(Rows pointing to text and elements)
※ ※ ※
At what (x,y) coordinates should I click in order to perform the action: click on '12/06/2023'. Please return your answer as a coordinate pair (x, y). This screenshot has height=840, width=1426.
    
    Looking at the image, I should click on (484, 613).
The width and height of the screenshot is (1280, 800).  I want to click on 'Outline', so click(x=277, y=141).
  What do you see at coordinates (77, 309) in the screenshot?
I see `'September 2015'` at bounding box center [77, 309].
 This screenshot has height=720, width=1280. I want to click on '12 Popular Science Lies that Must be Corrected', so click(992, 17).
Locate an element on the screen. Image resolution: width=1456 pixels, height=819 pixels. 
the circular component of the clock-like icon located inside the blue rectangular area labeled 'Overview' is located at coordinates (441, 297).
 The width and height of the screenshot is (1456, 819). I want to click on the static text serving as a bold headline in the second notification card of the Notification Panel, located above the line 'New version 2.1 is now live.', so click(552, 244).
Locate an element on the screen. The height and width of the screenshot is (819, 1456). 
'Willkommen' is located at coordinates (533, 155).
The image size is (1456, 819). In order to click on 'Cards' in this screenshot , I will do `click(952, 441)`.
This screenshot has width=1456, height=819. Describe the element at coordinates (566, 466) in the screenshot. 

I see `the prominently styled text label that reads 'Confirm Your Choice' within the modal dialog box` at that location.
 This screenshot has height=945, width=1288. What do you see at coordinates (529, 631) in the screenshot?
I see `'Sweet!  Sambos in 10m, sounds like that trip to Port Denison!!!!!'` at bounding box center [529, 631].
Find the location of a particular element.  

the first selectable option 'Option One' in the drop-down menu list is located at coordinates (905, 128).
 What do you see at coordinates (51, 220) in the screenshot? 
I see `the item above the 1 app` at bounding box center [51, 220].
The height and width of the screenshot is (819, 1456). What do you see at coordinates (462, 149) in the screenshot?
※ ※ ※
* **Set problem**:
Please rewrite the lines from the one containing "Locate an element on the screen. Image" through the one containing "The image size", replacing "element" with "item" and leaving everything else unchanged.

* **Written answer**:
Locate an item on the screen. Image resolution: width=1456 pixels, height=819 pixels. 
the circular component of the clock-like icon located inside the blue rectangular area labeled 'Overview' is located at coordinates (441, 297).
 The width and height of the screenshot is (1456, 819). I want to click on the static text serving as a bold headline in the second notification card of the Notification Panel, located above the line 'New version 2.1 is now live.', so click(552, 244).
Locate an item on the screen. The height and width of the screenshot is (819, 1456). 
'Willkommen' is located at coordinates (533, 155).
The image size is (1456, 819). In order to click on 'Cards' in this screenshot , I will do `click(952, 441)`.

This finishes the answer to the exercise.